Extracted material:

· · · · · · ·

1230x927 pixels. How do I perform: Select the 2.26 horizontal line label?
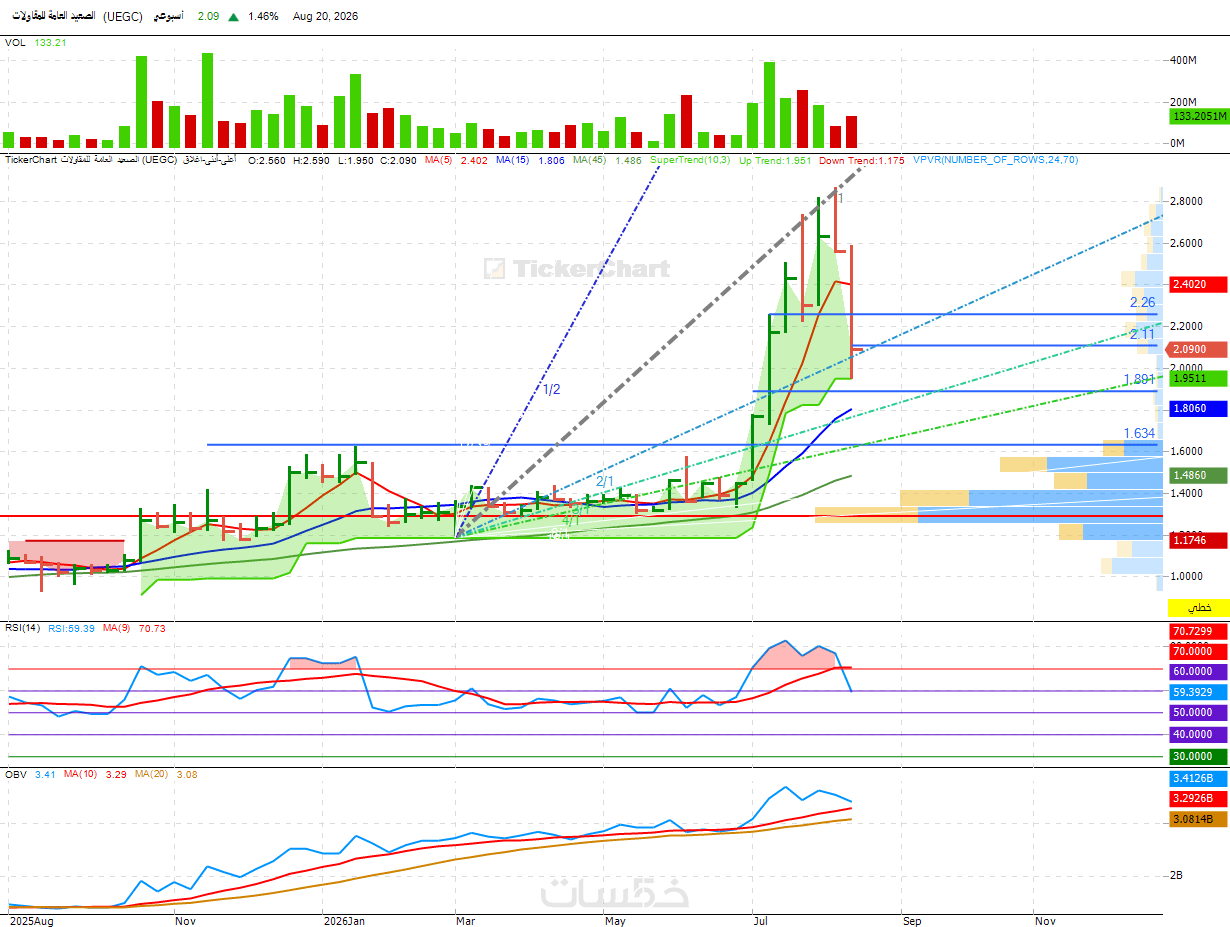pyautogui.click(x=1143, y=302)
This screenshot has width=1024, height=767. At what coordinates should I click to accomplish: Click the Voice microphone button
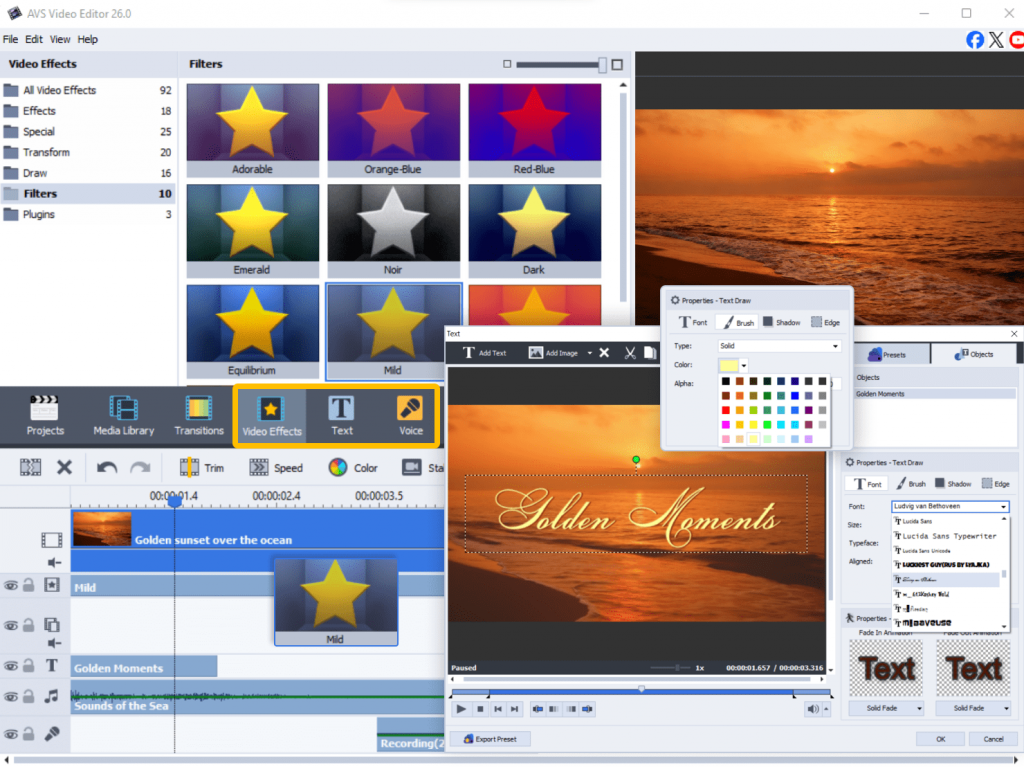(411, 416)
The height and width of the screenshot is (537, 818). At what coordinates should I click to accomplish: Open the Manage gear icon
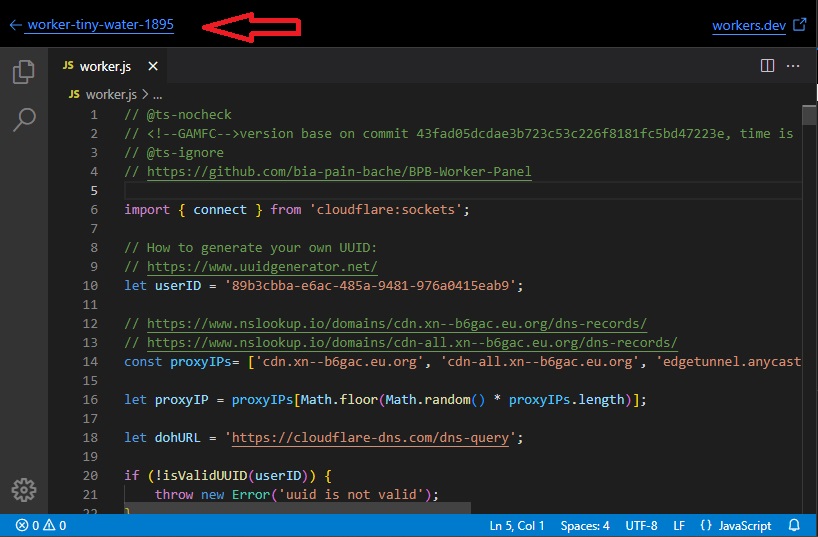(23, 489)
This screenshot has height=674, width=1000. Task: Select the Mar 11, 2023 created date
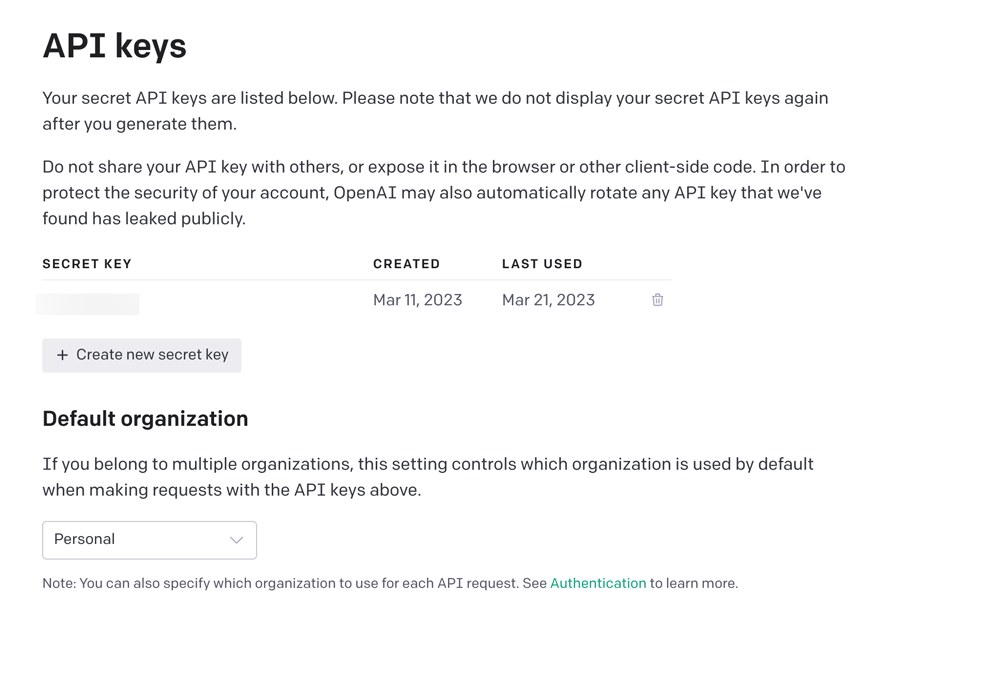[x=417, y=300]
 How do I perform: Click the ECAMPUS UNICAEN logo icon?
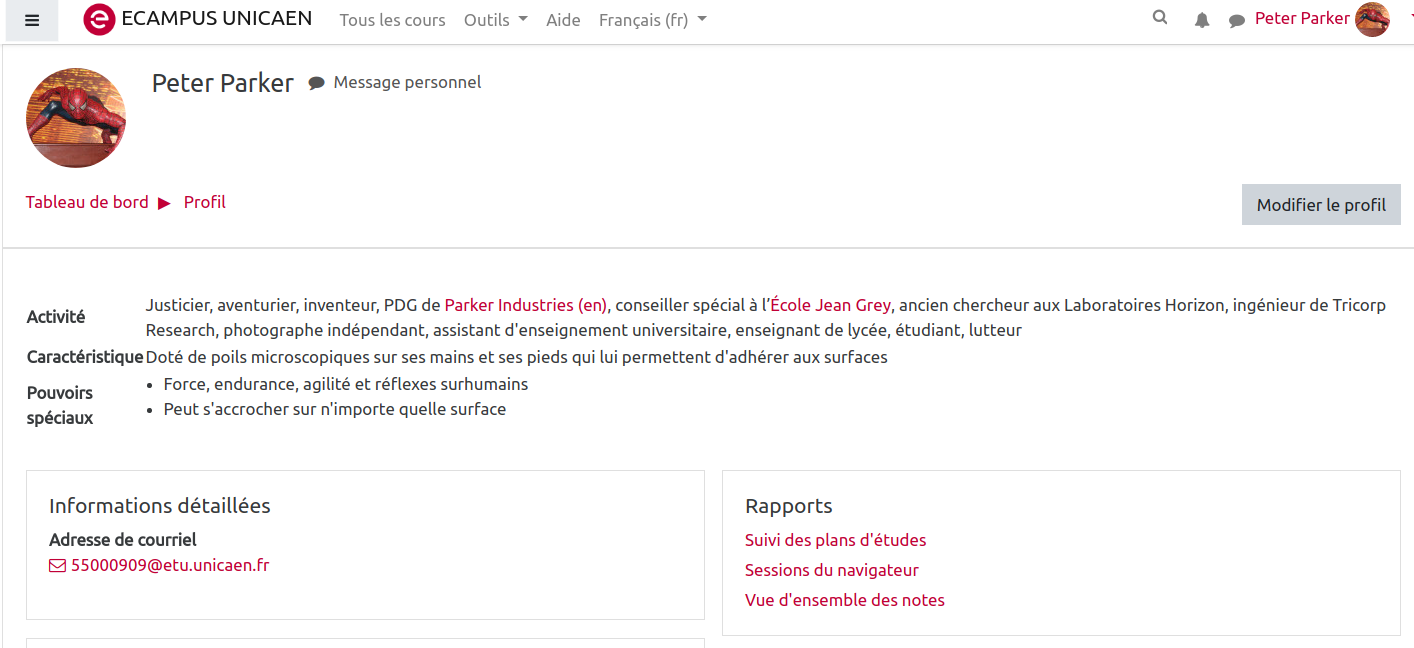99,20
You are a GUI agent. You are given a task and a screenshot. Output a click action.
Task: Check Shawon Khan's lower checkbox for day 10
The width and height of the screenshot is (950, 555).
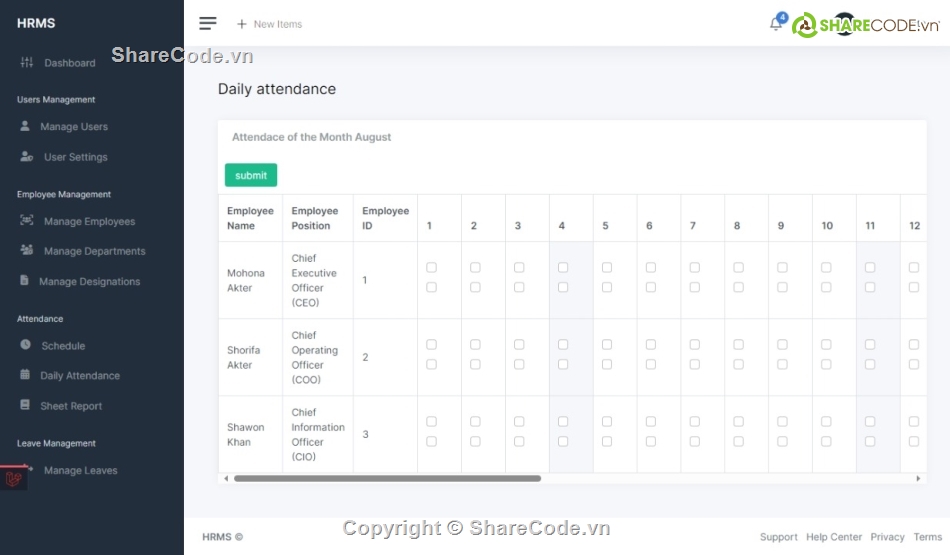point(826,441)
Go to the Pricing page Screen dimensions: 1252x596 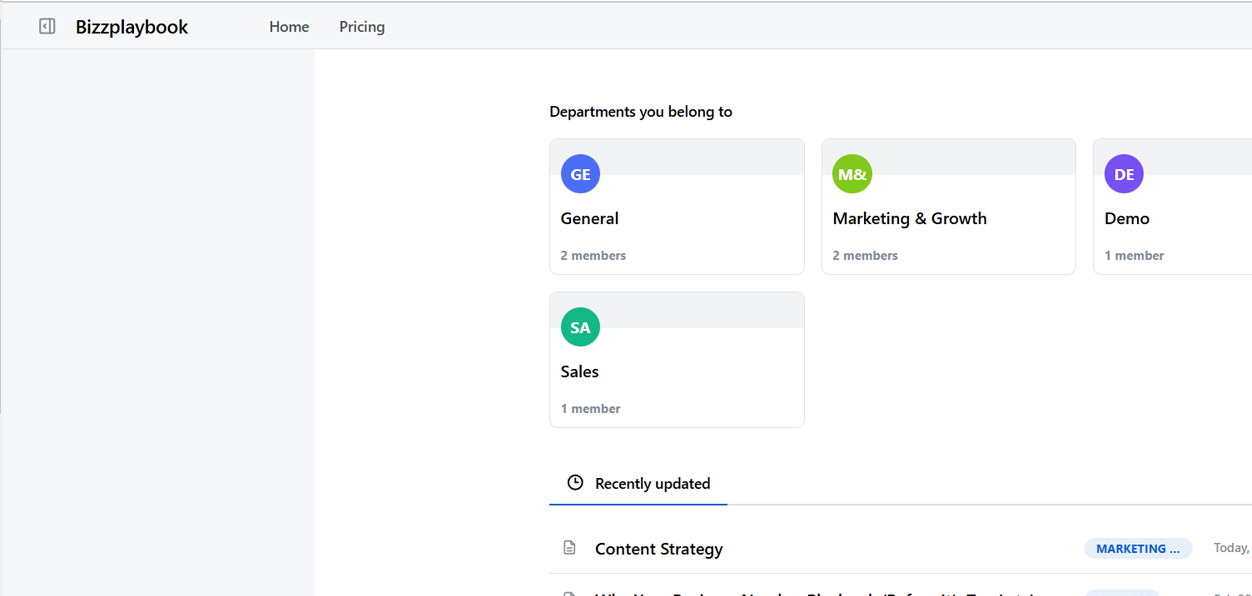(362, 27)
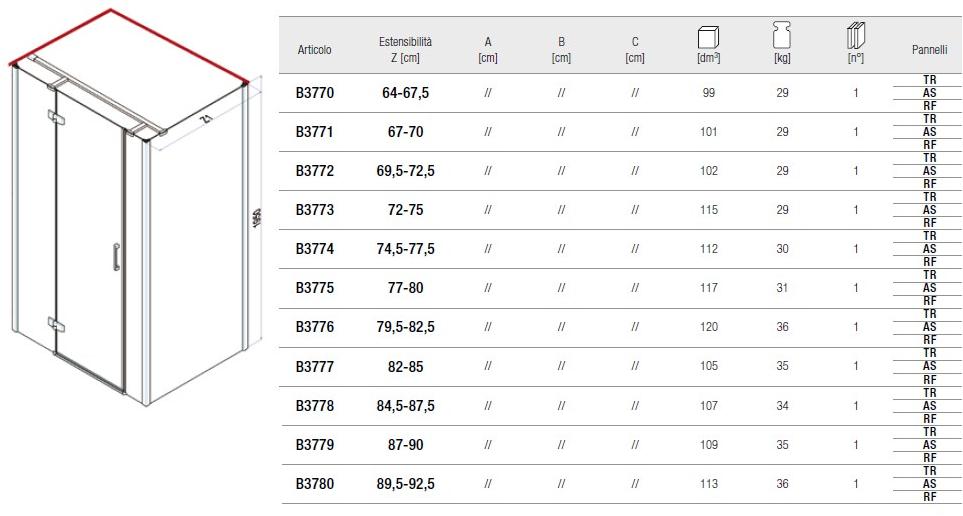Select the 120 volume value for B3776

point(708,327)
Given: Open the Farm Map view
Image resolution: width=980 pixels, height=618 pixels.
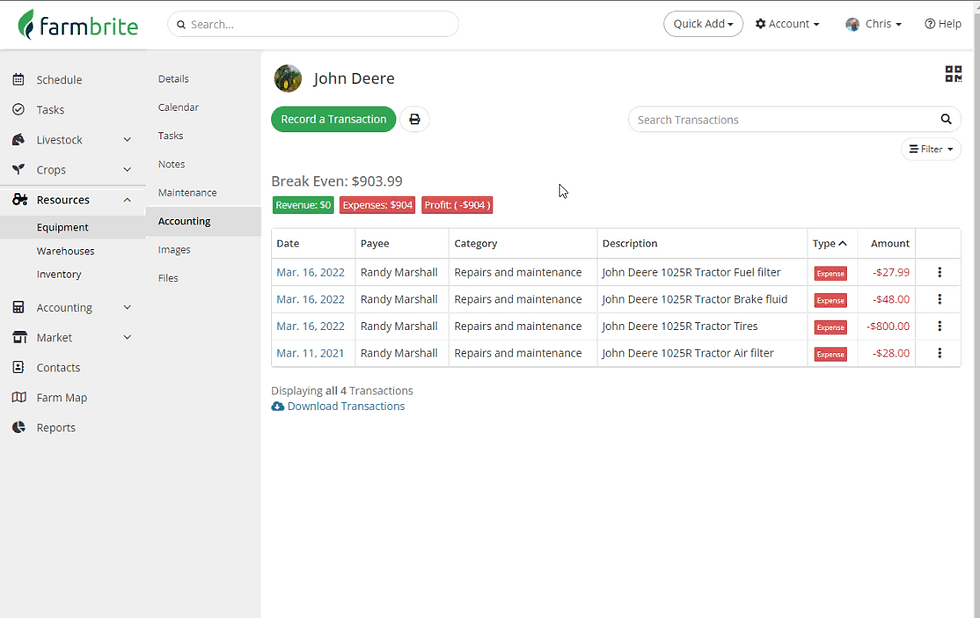Looking at the screenshot, I should [x=59, y=397].
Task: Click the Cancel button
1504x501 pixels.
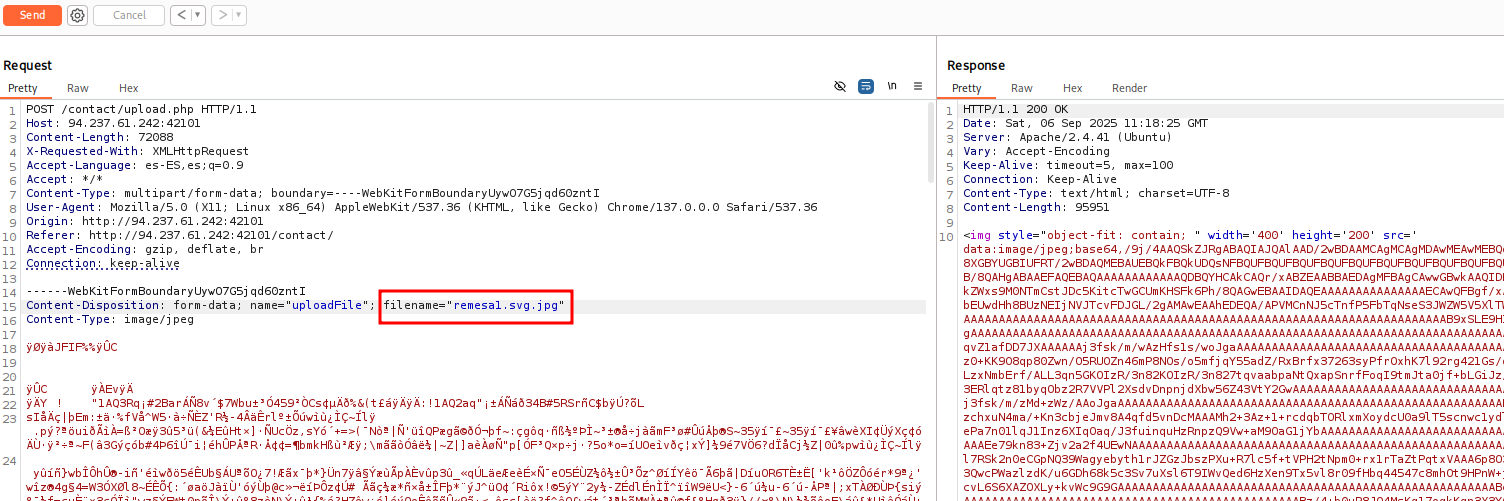Action: pyautogui.click(x=129, y=15)
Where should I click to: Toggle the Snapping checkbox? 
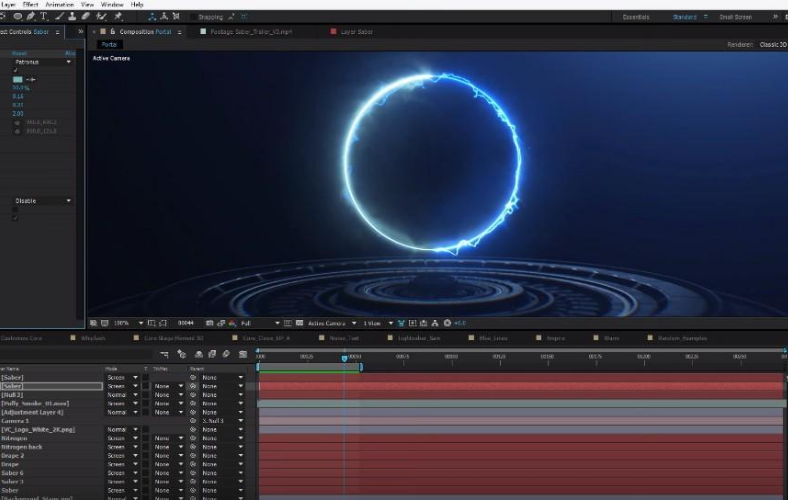(193, 17)
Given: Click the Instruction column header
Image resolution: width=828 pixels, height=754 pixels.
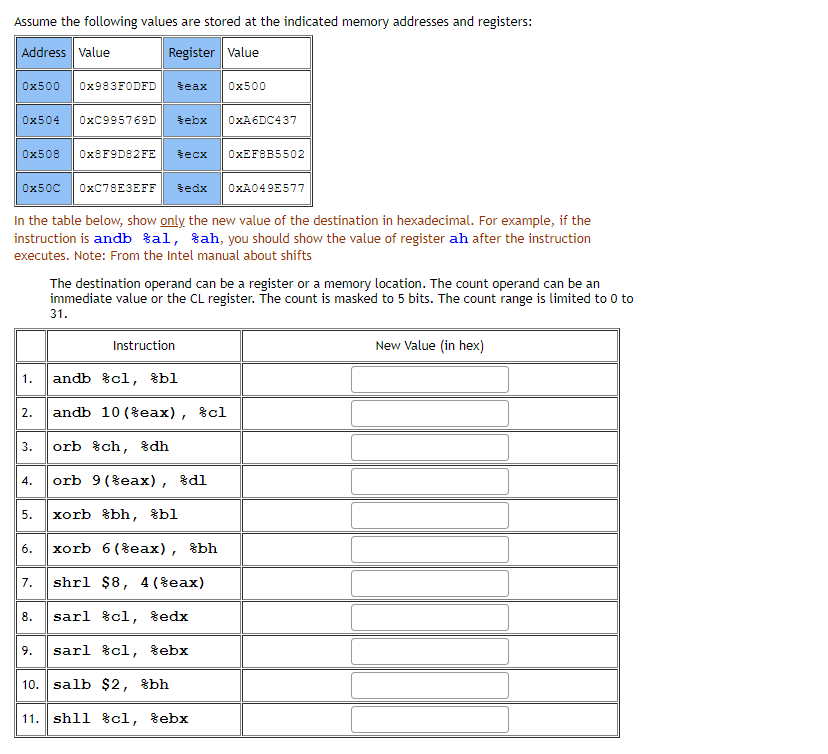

· · · · · · ·

Task description: Would you copy, word for word, only the lines above from the one containing "This screenshot has height=674, width=1000." through the one containing "Task: Check Shawon", both included, and please leave out the pictures?

Result:
This screenshot has height=674, width=1000. Task: Select the Mar 11, 2023 created date
[x=417, y=300]
 How do I perform: Click the ECAMPUS UNICAEN logo icon?
99,20
You are a GUI agent. You are given a task and a screenshot. Output a click action.
Task: Check Shawon Khan's lower checkbox for day 10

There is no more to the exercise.